The study, which met its primary endpoint of non-inferiority, found that 90.5 per cent of patients taking Asacol once-daily remained in remission at six months compared to 91.8 per cent of patients taking Asacol twice-daily. These findings were announced at the American College/org> of Gastroenterology (ACG) Annual Scientific Meeting in San Diego, California.
At 12 months, approximately 85 per cent of patients maintained remission irrespective of whether they took Asacol once- or twice-daily. The number of serious adverse events and withdrawals due to adverse events were similar for patients in the once-daily and twice-daily Asacol dosing regimens.
"While Asacol is currently indicated for divided dosing, it is encouraging to see that in this study, when Asacol was taken once-daily, the results were comparable to when it was taken twice-daily," said Dr. Pierre Paré, Director of Clinical Research in Gastroenterology, Centre Hospitalier Affilie Universitaire de Québec. "UC is a chronic condition, so it is extremely important that patients take their medication as prescribed, and work together with their physician to determine how to best manage their symptoms and maintain disease remission."

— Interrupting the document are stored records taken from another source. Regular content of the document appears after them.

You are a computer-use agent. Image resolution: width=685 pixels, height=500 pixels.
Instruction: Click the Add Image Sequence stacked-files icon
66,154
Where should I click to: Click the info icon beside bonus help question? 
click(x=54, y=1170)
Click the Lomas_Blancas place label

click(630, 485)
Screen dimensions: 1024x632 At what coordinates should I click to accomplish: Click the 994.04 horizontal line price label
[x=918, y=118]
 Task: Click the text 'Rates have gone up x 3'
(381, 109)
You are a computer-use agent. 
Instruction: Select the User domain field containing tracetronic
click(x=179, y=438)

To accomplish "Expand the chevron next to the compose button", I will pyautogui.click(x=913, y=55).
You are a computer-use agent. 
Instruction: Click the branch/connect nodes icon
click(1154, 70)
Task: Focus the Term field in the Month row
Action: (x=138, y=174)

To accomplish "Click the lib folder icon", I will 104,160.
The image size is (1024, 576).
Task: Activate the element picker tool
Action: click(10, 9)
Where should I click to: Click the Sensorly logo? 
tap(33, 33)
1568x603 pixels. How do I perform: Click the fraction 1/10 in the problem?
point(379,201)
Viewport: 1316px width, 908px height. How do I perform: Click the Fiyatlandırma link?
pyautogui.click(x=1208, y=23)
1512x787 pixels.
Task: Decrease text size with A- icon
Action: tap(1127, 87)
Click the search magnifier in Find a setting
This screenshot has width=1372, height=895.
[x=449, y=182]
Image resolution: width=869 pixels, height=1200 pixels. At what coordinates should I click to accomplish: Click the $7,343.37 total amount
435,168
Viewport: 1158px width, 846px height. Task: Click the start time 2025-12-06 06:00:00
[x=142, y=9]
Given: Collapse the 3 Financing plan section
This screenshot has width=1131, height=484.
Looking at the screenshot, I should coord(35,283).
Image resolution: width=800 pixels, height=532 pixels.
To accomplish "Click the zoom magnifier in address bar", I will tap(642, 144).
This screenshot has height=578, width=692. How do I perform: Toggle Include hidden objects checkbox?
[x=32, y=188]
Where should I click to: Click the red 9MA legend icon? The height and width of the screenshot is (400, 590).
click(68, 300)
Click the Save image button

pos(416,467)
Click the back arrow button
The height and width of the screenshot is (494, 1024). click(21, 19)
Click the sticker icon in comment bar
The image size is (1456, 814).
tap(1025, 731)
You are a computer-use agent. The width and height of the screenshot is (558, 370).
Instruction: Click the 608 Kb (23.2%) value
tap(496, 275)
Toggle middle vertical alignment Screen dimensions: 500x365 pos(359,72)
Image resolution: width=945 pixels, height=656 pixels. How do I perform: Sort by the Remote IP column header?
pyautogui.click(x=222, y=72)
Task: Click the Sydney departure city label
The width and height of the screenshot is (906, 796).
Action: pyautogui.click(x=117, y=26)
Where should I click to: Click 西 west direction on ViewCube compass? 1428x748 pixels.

Two recent Canadian studies, comparing preferred medication attributes among UC patients and physicians found that while speed to symptom relief and few side effects are the most important attributes in choosing a treatment option, 35 per cent of patients and 32 per cent of physicians rate once-daily dosing as a preferred medication attribute.(1),(2)
Additional Study Details
The QDIEM study was a multi-centre, randomized, investigator-blinded, 12-month parallel-group study that included 1,027 patients. The study was designed to assess the non-inferiority of once-daily dosing versus twice-daily dosing of Asacol for maintaining clinical remission in patients with UC. Patients were randomized to either the once-daily or twice-daily dosing regimen at the same total daily dose (ranging from 1.6 to 2.4 g/day) that they had taken to maintain remission prior to entering the study. Clinical remission was defined as a Simple Clinical Colitis Activity Index (SCCAI) score of two or less points. Relapse was defined as an SCCAI score greater than or equal to five points. Relapse rates were assessed over the 12-month period using the Cox proportional hazards model. Patients who had not relapsed were considered to be in remission.